■ Recorded data:
::::::::::
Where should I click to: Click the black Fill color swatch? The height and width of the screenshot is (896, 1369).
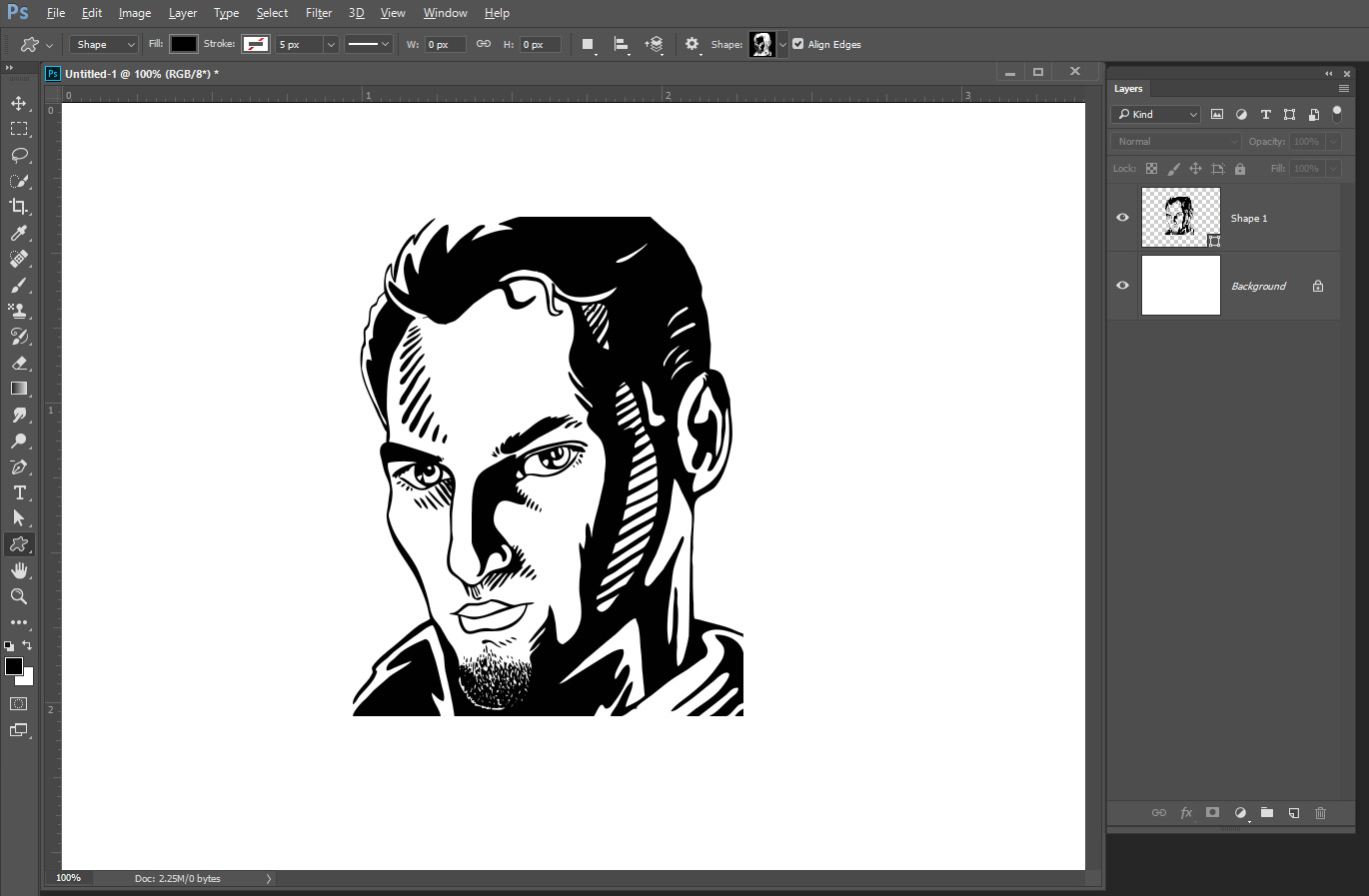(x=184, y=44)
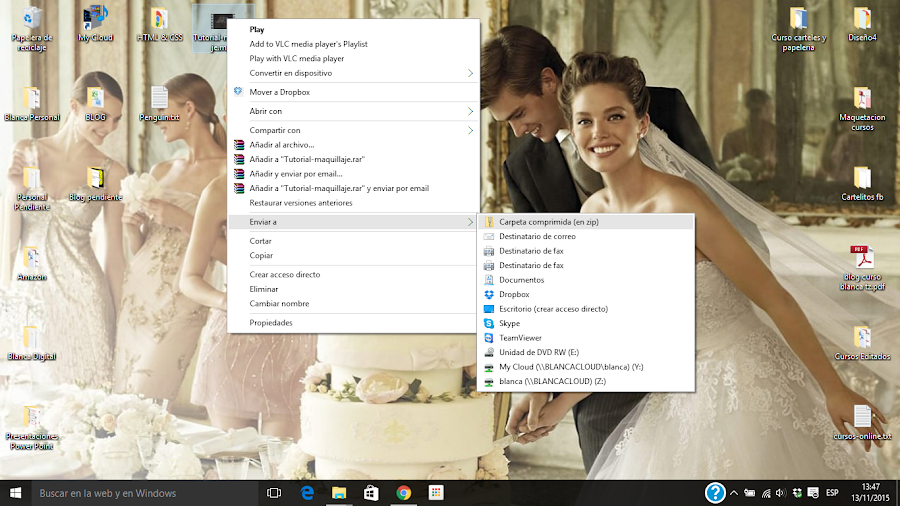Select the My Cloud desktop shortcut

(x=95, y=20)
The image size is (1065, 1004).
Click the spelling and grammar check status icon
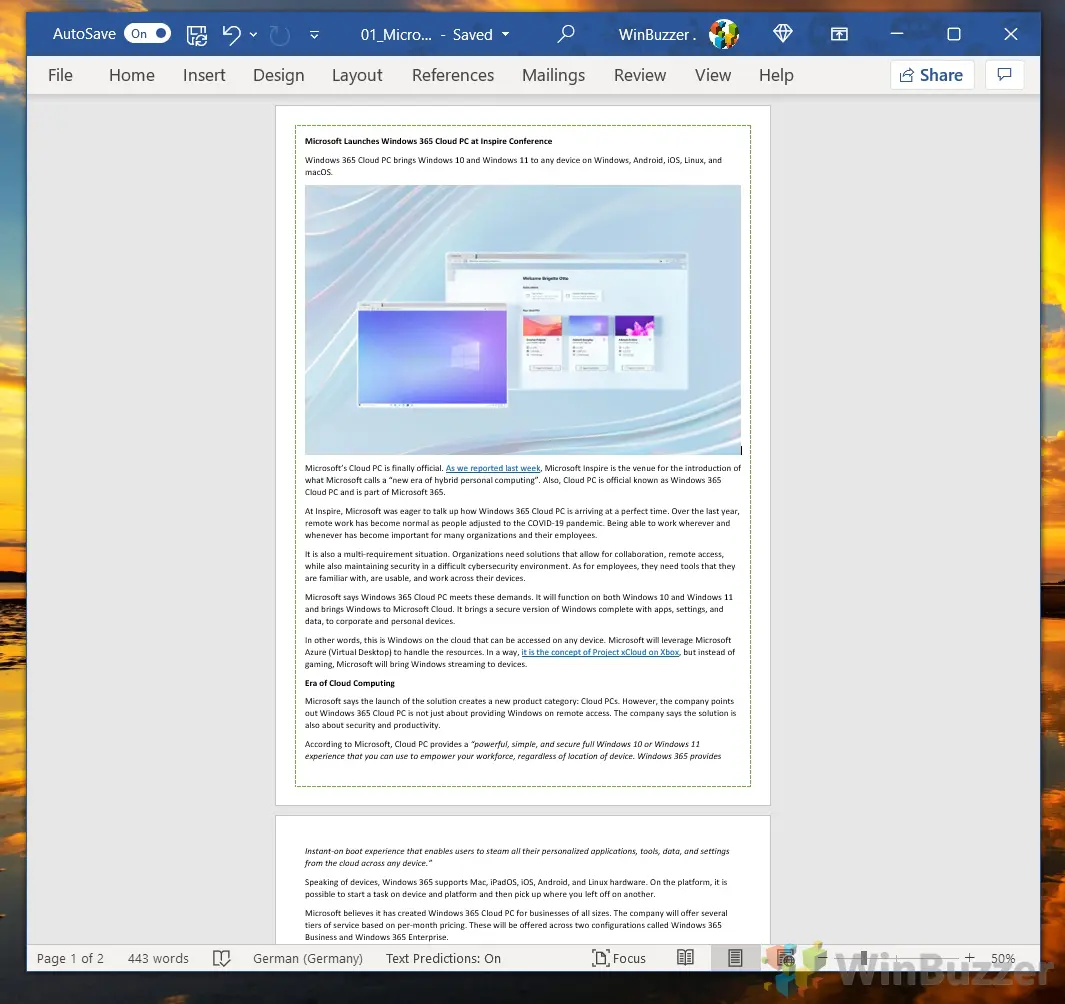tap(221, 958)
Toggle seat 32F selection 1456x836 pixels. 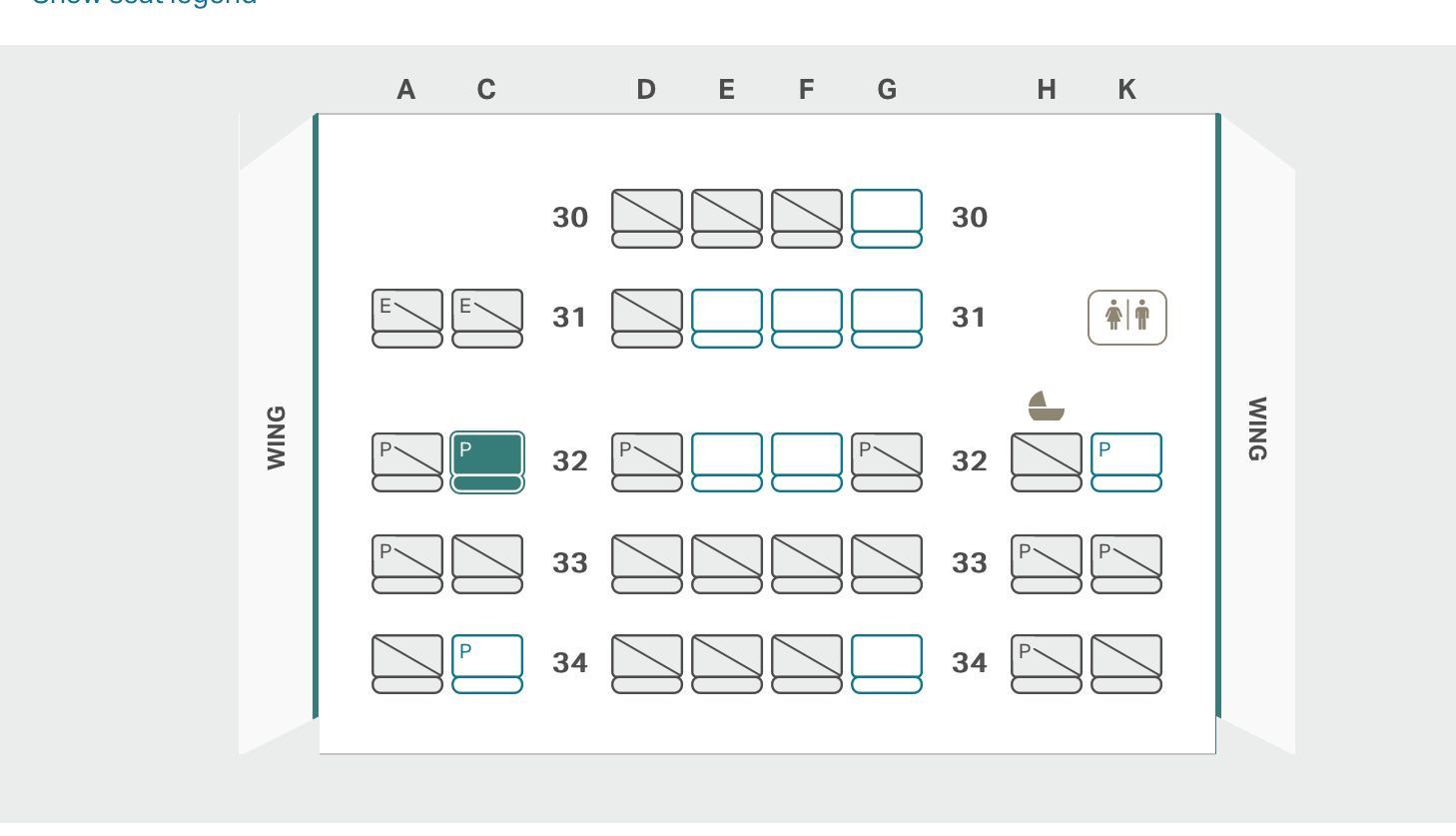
::::::::::
■ Exercise description:
The records above should be written out exactly, and the images dropped.

■ Task result:
Where should I click to: Click the black Fill color swatch? The height and width of the screenshot is (896, 1369).
(x=184, y=44)
Select the My Cloud desktop shortcut

(x=95, y=20)
The image size is (1065, 1004).
Click the spelling and grammar check status icon
tap(221, 958)
Toggle seat 32F selection 1456x836 pixels. 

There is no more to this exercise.